It turns out the answer is yes. Quite a few people cared. They didn’t
call it “natural quiet” back in the old days, though. The
term “natural quiet” seems to have come into vogue in the
late 1960s or early 1970s. The first legal use of the phrase in reference
to Grand Canyon appears in the language of the Grand Canyon National Park
Enlargement Act of 1975. Section 8 of this Act states that whenever the
Secretary of Interior has reason to believe that any aircraft or helicopter
activity is occurring which is “likely to cause a significant adverse
effect on the natural quiet and experience of the park”, the Secretary
must submit information and make recommendations to the Federal Aviation
Administration and the responsible land managing agency (the National
Park Service). The nps, in turn, was legally required by the Act to take
“appropriate action” to protect the park and visitors from
these adverse effects. This mandate was considerably strengthened twelve
years later with passage of Public Law 100-91, the National Park Overflights
Act.
Decades prior to passage of these legal mandates, however, and long before
airplane noise and other mechanized intrusions threatened to destroy the
natural quiet of Grand Canyon, the remarkable silence of the Canyon was
a key focus of many visitors’ experience. The stillness was not
simply remarkable. It was actually viewed as an essential quality—a
key defining characteristic—of the Grand Canyon.
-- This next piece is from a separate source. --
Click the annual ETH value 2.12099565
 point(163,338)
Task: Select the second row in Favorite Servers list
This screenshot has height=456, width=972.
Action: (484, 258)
The first clue to how significant the quiet of Grand Canyon was in the
minds of earlier visitors came to me while I was trying to educate myself
about yet another controversial Park issue—wilderness. Thumbing
through an out-of-print book called The Wilderness World of Grand Canyon,
I stumbled upon a series of recollections written in the late 1960s by
Ann and Myron Sutton. Recalling their first hike below the rim in 1948,
the authors recounted their initial impressions of Grand Canyon as follows:
“We had been granted the most glorious of days…. Urban images
and sounds lay far above and behind. Here everything was sharp and clear.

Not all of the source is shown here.